begin Material supplied

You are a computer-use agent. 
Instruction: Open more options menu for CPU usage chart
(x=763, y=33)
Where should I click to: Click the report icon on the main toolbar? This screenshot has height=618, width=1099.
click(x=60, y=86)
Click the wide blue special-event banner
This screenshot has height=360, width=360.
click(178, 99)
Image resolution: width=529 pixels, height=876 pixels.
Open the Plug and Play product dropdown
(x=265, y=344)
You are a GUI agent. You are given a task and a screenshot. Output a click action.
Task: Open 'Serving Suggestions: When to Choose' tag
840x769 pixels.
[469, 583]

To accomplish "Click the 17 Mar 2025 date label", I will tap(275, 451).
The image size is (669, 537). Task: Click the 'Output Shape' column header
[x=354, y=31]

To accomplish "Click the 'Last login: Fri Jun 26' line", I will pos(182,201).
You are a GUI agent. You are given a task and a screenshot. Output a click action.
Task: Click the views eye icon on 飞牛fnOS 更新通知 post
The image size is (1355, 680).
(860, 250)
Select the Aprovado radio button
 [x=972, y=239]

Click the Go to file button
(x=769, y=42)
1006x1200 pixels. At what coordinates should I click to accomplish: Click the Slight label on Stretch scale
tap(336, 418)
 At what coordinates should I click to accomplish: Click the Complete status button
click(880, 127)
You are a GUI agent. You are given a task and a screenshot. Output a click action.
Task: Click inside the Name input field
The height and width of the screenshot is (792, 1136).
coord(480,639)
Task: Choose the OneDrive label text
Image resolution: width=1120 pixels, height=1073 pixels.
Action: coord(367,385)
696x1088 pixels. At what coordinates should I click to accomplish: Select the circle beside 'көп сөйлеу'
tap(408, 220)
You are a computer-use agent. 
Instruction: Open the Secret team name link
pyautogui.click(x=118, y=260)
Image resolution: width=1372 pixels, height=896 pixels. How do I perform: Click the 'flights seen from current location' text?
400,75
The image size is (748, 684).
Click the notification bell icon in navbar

end Material supplied

Turn the records into a JSON list of strings, one string per line and skipping blank lines, starting at the top of the records and going on through the line that contains "pyautogui.click(x=118, y=260)".

[
  "You are a computer-use agent. ",
  "Instruction: Open more options menu for CPU usage chart",
  "(x=763, y=33)",
  "Where should I click to: Click the report icon on the main toolbar? This screenshot has height=618, width=1099.",
  "click(x=60, y=86)",
  "Click the wide blue special-event banner",
  "This screenshot has height=360, width=360.",
  "click(178, 99)",
  "Image resolution: width=529 pixels, height=876 pixels.",
  "Open the Plug and Play product dropdown",
  "(x=265, y=344)",
  "You are a GUI agent. You are given a task and a screenshot. Output a click action.",
  "Task: Open 'Serving Suggestions: When to Choose' tag",
  "840x769 pixels.",
  "[469, 583]",
  "To accomplish \"Click the 17 Mar 2025 date label\", I will tap(275, 451).",
  "The image size is (669, 537). Task: Click the 'Output Shape' column header",
  "[x=354, y=31]",
  "To accomplish \"Click the 'Last login: Fri Jun 26' line\", I will pos(182,201).",
  "You are a GUI agent. You are given a task and a screenshot. Output a click action.",
  "Task: Click the views eye icon on 飞牛fnOS 更新通知 post",
  "The image size is (1355, 680).",
  "(860, 250)",
  "Select the Aprovado radio button",
  " [x=972, y=239]",
  "Click the Go to file button",
  "(x=769, y=42)",
  "1006x1200 pixels. At what coordinates should I click to accomplish: Click the Slight label on Stretch scale",
  "tap(336, 418)",
  " At what coordinates should I click to accomplish: Click the Complete status button",
  "click(880, 127)",
  "You are a GUI agent. You are given a task and a screenshot. Output a click action.",
  "Task: Click inside the Name input field",
  "The height and width of the screenshot is (792, 1136).",
  "coord(480,639)",
  "Task: Choose the OneDrive label text",
  "Image resolution: width=1120 pixels, height=1073 pixels.",
  "Action: coord(367,385)",
  "696x1088 pixels. At what coordinates should I click to accomplish: Select the circle beside 'көп сөйлеу'",
  "tap(408, 220)",
  "You are a computer-use agent. ",
  "Instruction: Open the Secret team name link",
  "pyautogui.click(x=118, y=260)"
]